Vega prioriza al grupo antes que la frustración personal

La respuesta de Alexis Vega refleja tranquilidad en un momento donde cualquier suplencia puede generar ruido alrededor del vestidor. En lugar de mostrarse incómodo, el jugador mexicano habló desde la calma y dejó ver que entiende la competencia interna con Julián Quiñones como parte natural de una selección. Para él, el Mundial no solo se vive desde los minutos en cancha, también desde el respaldo diario, la convivencia y la disposición para entrar cuando el equipo lo necesite.

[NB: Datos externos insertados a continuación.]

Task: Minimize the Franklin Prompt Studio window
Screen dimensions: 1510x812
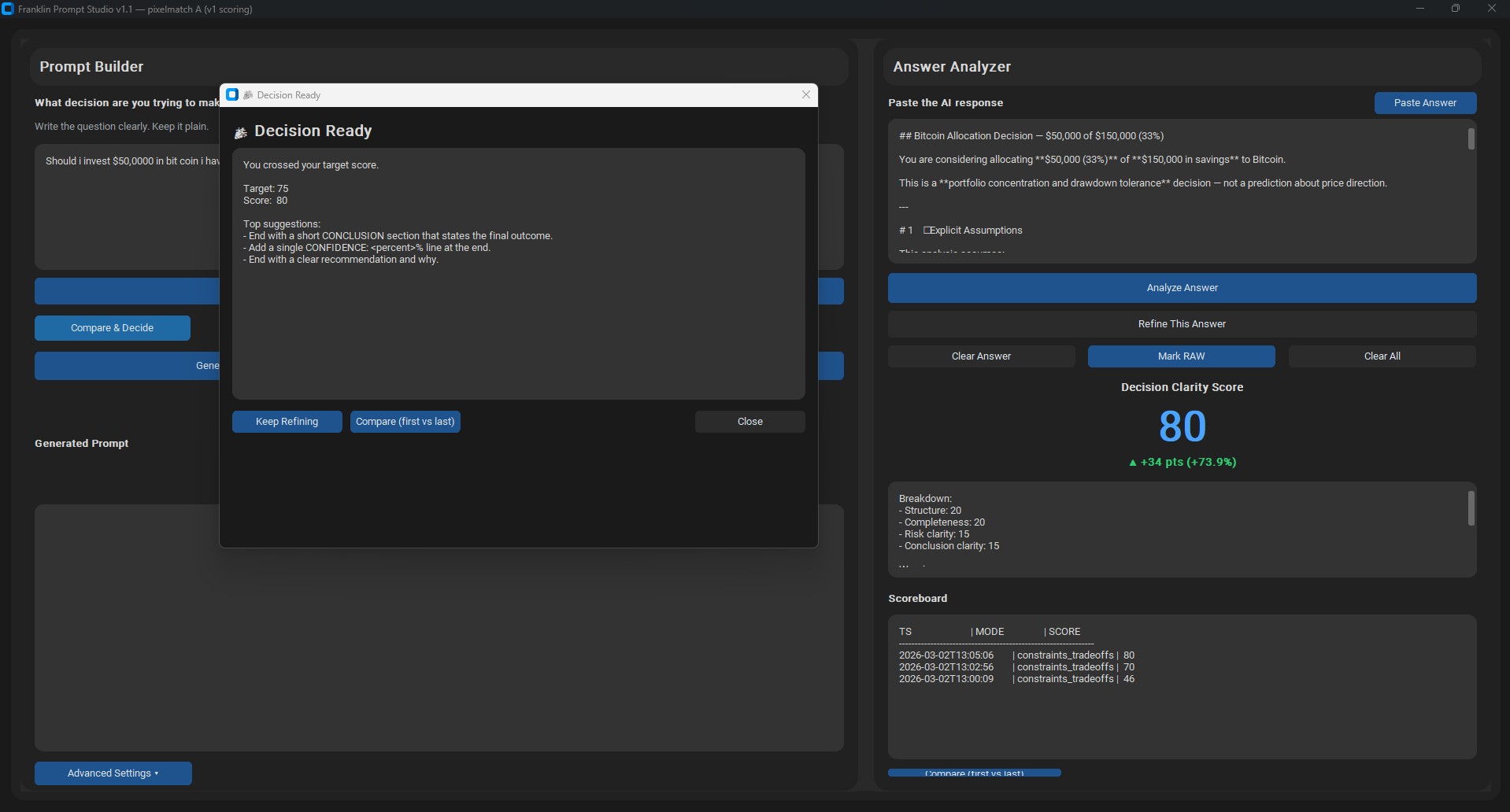Action: point(1419,9)
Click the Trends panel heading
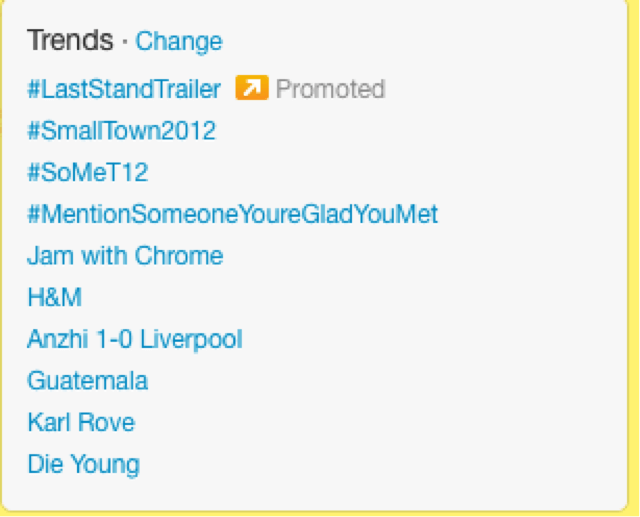The height and width of the screenshot is (517, 640). click(70, 40)
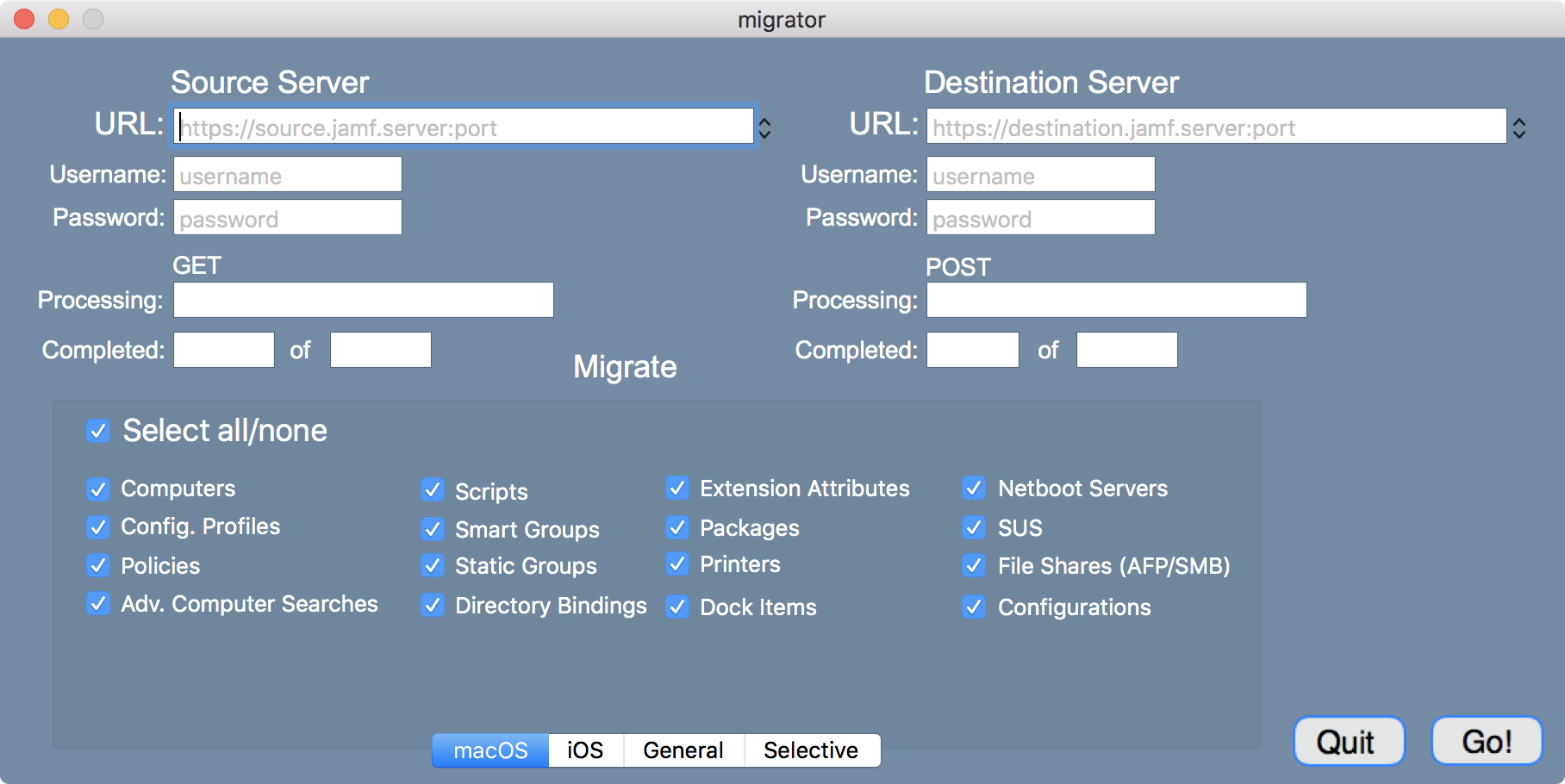Click the yellow minimize window button
Screen dimensions: 1565x784
[59, 19]
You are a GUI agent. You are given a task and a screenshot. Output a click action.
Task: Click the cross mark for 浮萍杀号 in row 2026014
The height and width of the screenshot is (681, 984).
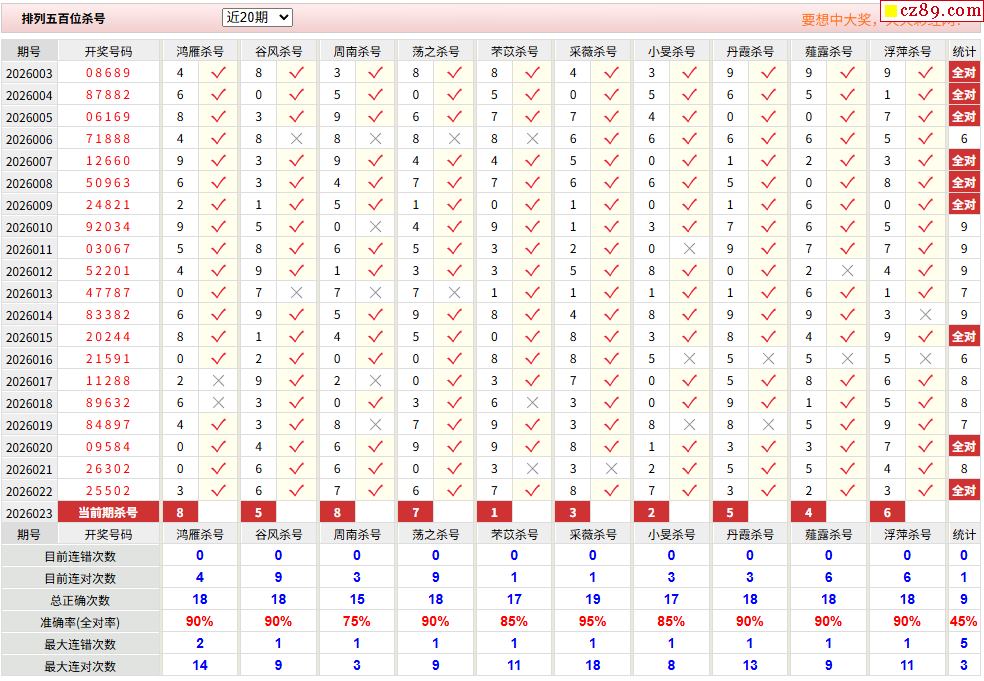tap(925, 315)
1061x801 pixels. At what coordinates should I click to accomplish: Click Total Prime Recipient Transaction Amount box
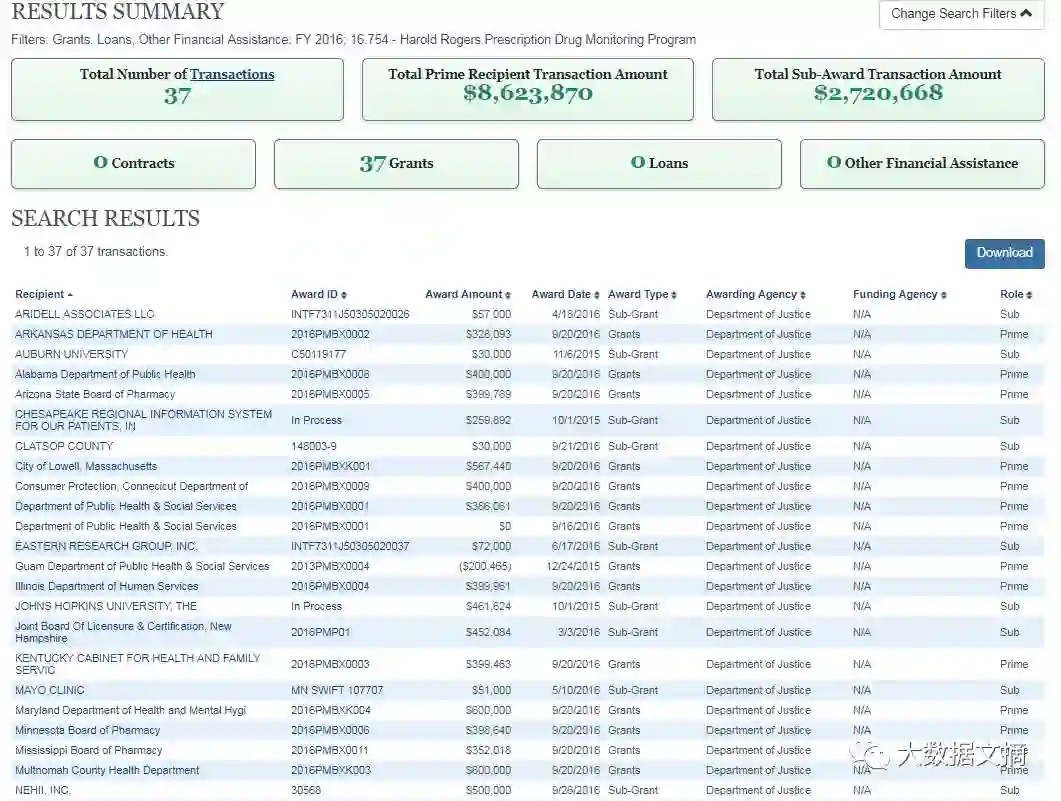pos(527,90)
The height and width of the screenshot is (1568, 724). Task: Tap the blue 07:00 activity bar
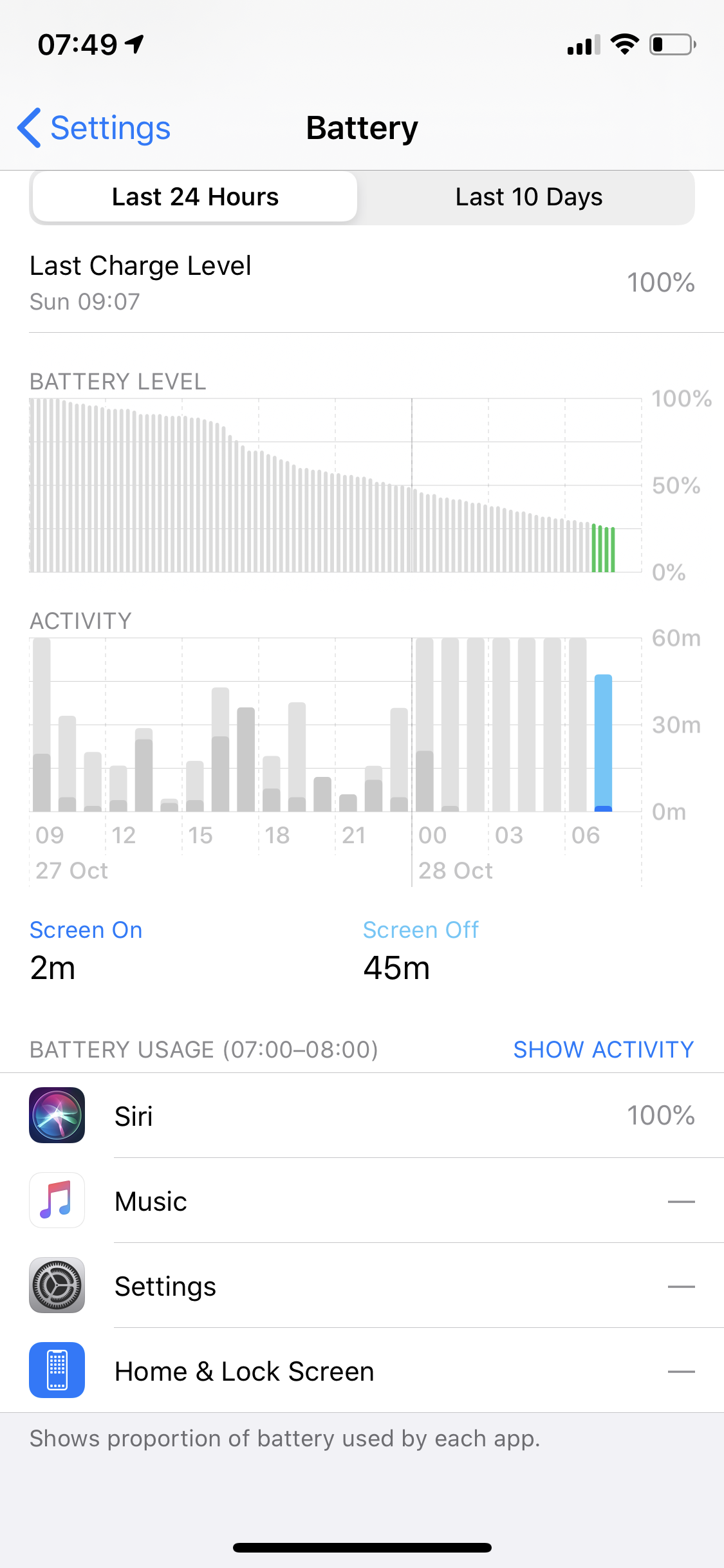pos(603,742)
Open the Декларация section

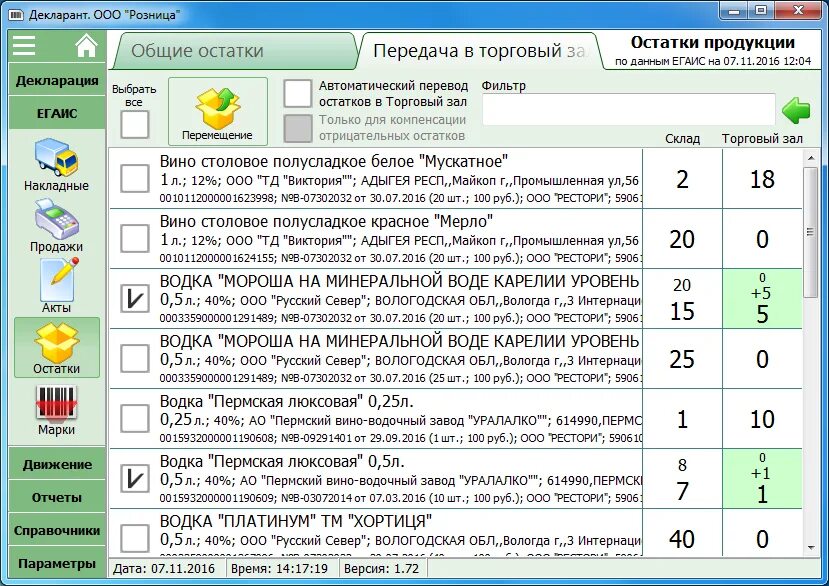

México vive un buen momento y Aguirre administra al plantel

El contexto ayuda a entender la postura de Vega, porque México llega fortalecido tras vencer 2-0 a Sudáfrica y 1-0 a Corea del Sur, resultados que le permitieron asegurar su clasificación a los dieciseisavos de final del Mundial 2026. Además, Javier Aguirre ha tratado de manejar un plantel amplio, con la idea de mantener competitividad sin romper la estabilidad del equipo. En ese escenario, jugadores como Alexis Vega deben estar listos para responder aunque no arranquen como titulares.

Julián Quiñones gana terreno, pero Vega sigue siendo útil

La competencia con Julián Quiñones no elimina la importancia de Alexis Vega dentro del grupo, porque el atacante puede aportar desequilibrio, pausa ofensiva y experiencia en momentos cerrados. La Selección Mexicana todavía tiene por delante el duelo ante República Checa, donde Aguirre podría mover piezas al tener el boleto asegurado, aunque también buscará mantener el buen ritmo del equipo. Por eso, la actitud de Vega cobra valor: no se baja del barco, apoya al grupo y espera su oportunidad sin romper la armonía interna.